Fibromyalgia or myofascial pain syndrome?!!

Discussion in 'Fibromyalgia Main Forum' started by newshamoo, Aug 5, 2005.

  1. newshamoo

    newshamoo New Member

    I am totally confused at the mo!I have been doing so much research into fibro but I have now come across MPS and I am baffled as to which syndrome I have.Can anyone tell me what the actual difference is?!The symptoms for both seem very similar but the treatments for each is different so now I don't know what the blooming heck I should be doing to help myself....do I exercise...do I rest...do I change my diet...I really don't know anymore and it's starting to really get to me!Please can anyone help?!
  2. TXFMmom

    TXFMmom New Member

    Frankly, most fibromyalgia patients have myofascial pain, triggers, tender spots, muscle stiffness and myalgia.
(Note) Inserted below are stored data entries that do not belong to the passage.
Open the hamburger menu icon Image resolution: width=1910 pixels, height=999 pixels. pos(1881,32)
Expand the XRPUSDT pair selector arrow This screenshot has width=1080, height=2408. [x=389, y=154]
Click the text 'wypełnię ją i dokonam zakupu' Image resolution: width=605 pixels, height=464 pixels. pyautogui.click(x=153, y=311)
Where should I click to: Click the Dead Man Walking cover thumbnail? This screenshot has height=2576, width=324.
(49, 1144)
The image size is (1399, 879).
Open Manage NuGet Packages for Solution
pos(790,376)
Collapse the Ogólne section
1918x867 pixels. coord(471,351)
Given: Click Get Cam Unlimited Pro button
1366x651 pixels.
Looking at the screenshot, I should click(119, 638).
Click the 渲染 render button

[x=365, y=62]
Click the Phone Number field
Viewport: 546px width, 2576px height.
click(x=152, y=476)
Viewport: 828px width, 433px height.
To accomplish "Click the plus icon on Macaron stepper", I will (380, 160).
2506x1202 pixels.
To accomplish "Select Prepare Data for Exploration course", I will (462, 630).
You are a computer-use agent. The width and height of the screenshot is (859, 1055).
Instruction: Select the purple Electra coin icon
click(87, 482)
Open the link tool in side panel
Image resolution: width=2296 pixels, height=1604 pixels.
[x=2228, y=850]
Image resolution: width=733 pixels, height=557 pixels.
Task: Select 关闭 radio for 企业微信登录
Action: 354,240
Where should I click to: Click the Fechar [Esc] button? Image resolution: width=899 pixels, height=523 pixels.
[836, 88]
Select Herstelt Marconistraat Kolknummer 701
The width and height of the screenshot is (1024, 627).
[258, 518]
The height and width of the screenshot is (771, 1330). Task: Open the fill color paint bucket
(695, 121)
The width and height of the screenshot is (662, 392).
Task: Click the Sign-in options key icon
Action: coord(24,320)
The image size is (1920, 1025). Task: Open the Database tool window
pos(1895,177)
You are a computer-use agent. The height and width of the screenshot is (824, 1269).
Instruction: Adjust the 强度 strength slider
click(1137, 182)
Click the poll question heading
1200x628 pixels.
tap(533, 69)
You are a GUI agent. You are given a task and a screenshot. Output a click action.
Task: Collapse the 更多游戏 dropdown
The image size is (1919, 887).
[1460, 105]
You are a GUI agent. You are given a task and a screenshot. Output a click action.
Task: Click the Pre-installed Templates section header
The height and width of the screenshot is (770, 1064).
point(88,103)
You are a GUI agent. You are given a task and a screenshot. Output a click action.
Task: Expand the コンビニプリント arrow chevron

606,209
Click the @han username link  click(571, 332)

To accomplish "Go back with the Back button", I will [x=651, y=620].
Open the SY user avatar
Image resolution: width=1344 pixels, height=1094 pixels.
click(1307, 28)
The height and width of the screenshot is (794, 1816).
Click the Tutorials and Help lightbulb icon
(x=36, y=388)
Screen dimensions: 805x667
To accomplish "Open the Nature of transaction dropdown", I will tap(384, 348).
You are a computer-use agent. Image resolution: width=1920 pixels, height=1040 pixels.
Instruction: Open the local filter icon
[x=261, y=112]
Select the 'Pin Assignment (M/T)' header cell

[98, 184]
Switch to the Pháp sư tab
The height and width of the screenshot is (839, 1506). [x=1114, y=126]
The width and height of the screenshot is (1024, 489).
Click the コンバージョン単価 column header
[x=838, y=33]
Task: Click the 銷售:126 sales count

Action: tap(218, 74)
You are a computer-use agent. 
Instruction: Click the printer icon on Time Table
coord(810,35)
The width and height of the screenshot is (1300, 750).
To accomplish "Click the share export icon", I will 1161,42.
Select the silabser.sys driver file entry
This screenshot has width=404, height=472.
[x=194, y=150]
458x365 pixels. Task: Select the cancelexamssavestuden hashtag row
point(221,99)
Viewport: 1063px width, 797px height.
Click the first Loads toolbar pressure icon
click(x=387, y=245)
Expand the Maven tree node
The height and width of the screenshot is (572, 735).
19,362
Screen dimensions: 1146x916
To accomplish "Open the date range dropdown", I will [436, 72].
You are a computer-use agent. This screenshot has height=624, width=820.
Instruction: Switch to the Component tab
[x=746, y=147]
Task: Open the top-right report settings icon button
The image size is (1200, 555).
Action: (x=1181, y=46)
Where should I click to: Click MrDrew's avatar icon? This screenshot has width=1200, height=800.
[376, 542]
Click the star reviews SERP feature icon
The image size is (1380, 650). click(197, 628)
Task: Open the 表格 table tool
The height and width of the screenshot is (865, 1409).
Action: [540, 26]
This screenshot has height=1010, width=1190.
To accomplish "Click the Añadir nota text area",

    However, myofascial pain can occur in individuals who do not have fibromyalgia, such in injury, MS, Lupus, and other problems.

    Myofascial can be treated with stretching, masage, trigger injections, heat, cold, rub ons meds, and all kinds of things.
  3. LittleBluestem

    LittleBluestem New Member

    You would probably find the book " Fibromyalgia and Chronic Myofascial Pain" by Devin Starlanyl and Mary Ellen Copeland helpful.

    You should not be exercising muscles that contain myofascial trigger points. Standard massage doesn't usually help myofascial pain much and can make it worse. You need to find someone with extensive training/experience in myofascial dysfunction to determine if that is actually your problem and, if so, to treat it.

    I do not have FM, but have had myofascial trigger points. I found the Myofascail Release Therapy developed by John Barnes to be helpful. I suspect the education/experience level of your therapist may make more difference than the therapy used.
  4. twinkles49

    twinkles49 New Member

    I have fibromyalgia and chronic myofascial pain.

    The fibro to me is an achy deep pain that I feel done in my bones with severe weakness. Like a super bad flue that won't go away. Tiring, unrelenting, aching pain, severe pain. Plus numerous other symptoms, tender spots, etc.

    With the myofascial pain I have, to many to even count knots all over my body that when you put pressure on them the pain will radiate out to another part of my body.

    Good example is when my hands or wrists hurt I can find a knot right below my elbow someplace and push on it and feel the pain going down to my wrist. If I push on it for say 10 seconds or so for a bit the pain will decrease in my wrist.

    At times the pain from the knots is so bad that it feels like an ice pick is being shoved through my shoulder blade clear through my body to the front of my chest.

    If I lay flat on my back my shoulder muscles will so into such a bad spasm that it feels like the muscle is clamping down on the bone as hard as it can and I can harly breath the pain is so bad.

    They think it's because I have so many trigger points in my shoulders and back that when I put the pressure on them by laying flat that it sets them all off at once.

    When the knots get to really bad in my shoulder blades they will start to cut off the feeling in my arms and hands.

    With having the fibro and the myofascial pain my pain level is usually about a 6-7 most of the time. If I don't take the pain meds then it goes right over the top of the scale & I can't think or breath hardly.

    The book by Devlin mentioned above is excellent for learning the differnce.

    Hope this helps you a bit, Take care, Twinkles :)
  5. newshamoo

    newshamoo New Member

    Thank u all so much for all the info u gave me.I will read the book u suggested.I have a feeling that I may have a combo of both fibro and myo.Some days I feel like I have the flu and other days I get excruciating crushing pains in my rib cage and shoulders and feel like someone is squeezing my ribs and chest so hard I can't breathe.Doctors seem to be of little help!Thanks again for all your info.